__THE PROBLEM__
From the line below containing "Image resolution: width=569" to the final line, print each line exactly as written. No pictures belong in the copy.

__DATA FOR THE TASK__

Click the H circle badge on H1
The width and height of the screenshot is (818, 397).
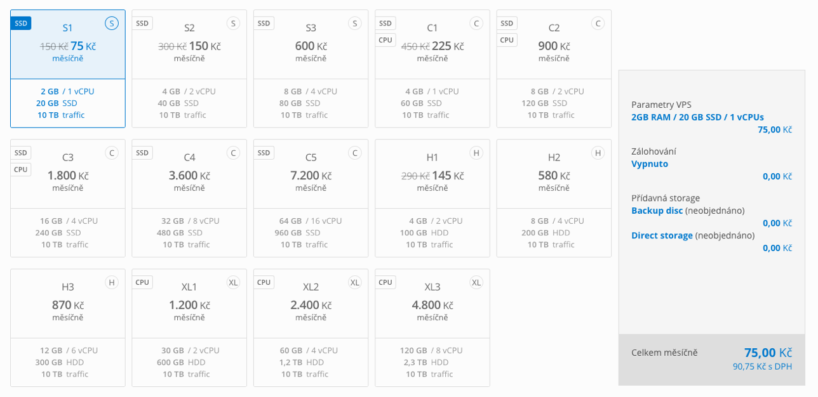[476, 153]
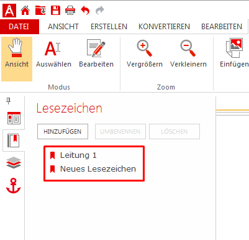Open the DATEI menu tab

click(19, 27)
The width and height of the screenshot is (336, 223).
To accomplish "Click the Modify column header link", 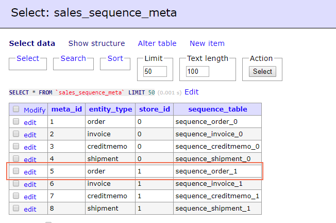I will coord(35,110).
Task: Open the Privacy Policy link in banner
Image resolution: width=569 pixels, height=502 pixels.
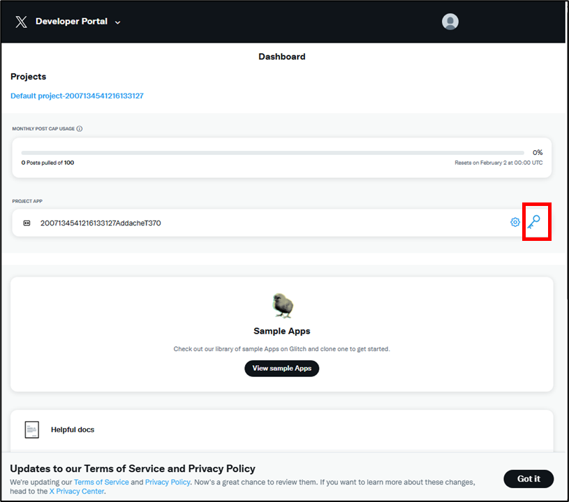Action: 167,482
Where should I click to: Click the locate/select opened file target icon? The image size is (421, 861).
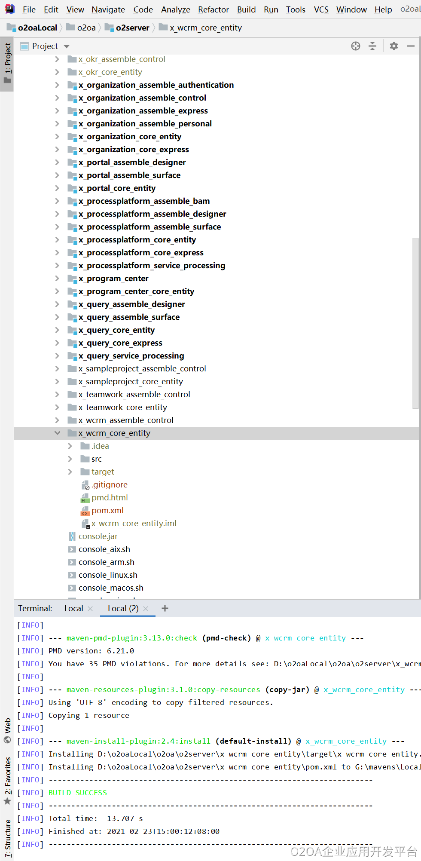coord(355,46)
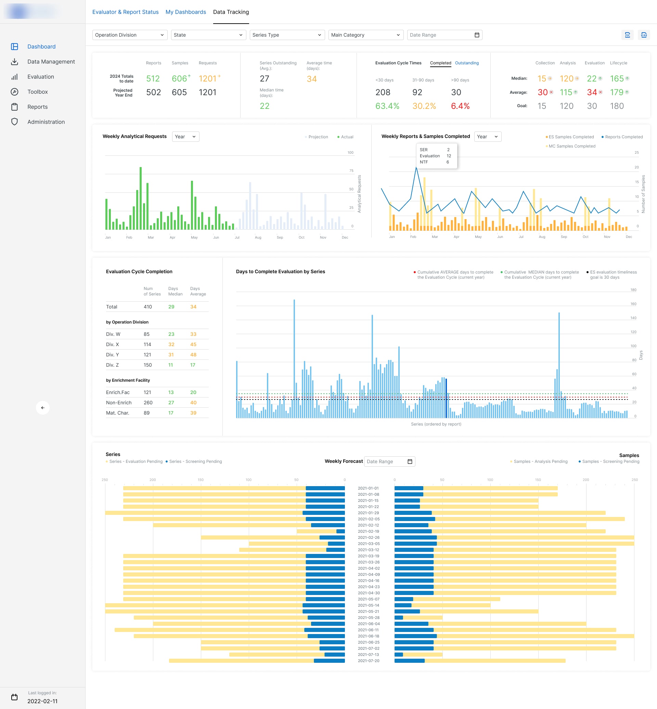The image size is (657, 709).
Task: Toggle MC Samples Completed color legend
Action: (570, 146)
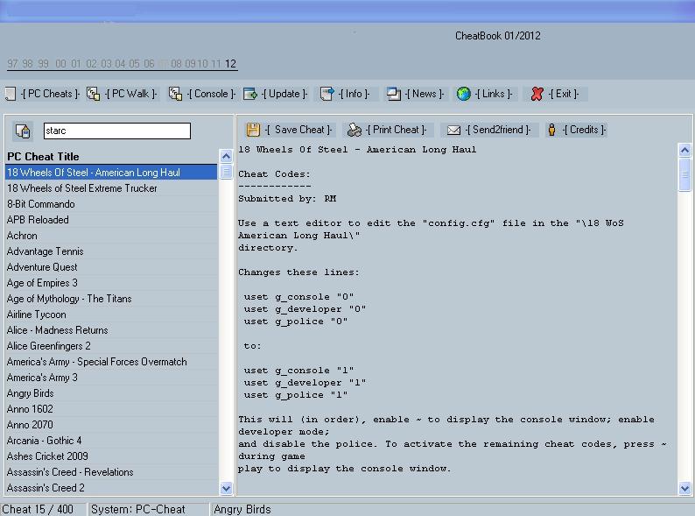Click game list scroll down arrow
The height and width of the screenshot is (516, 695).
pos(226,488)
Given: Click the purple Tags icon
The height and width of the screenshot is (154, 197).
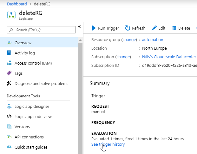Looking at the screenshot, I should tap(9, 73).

__TASK OUTPUT__
Image resolution: width=569 pixels, height=502 pixels.
Action: 167,482
Where should I click to: Click the locate/select opened file target icon? The image size is (421, 861).
coord(355,46)
The image size is (657, 709).
Task: Toggle MC Samples Completed color legend
Action: (570, 146)
Click game list scroll down arrow
The height and width of the screenshot is (516, 695).
pos(226,488)
Given: Click the purple Tags icon
The height and width of the screenshot is (154, 197).
Looking at the screenshot, I should tap(9, 73).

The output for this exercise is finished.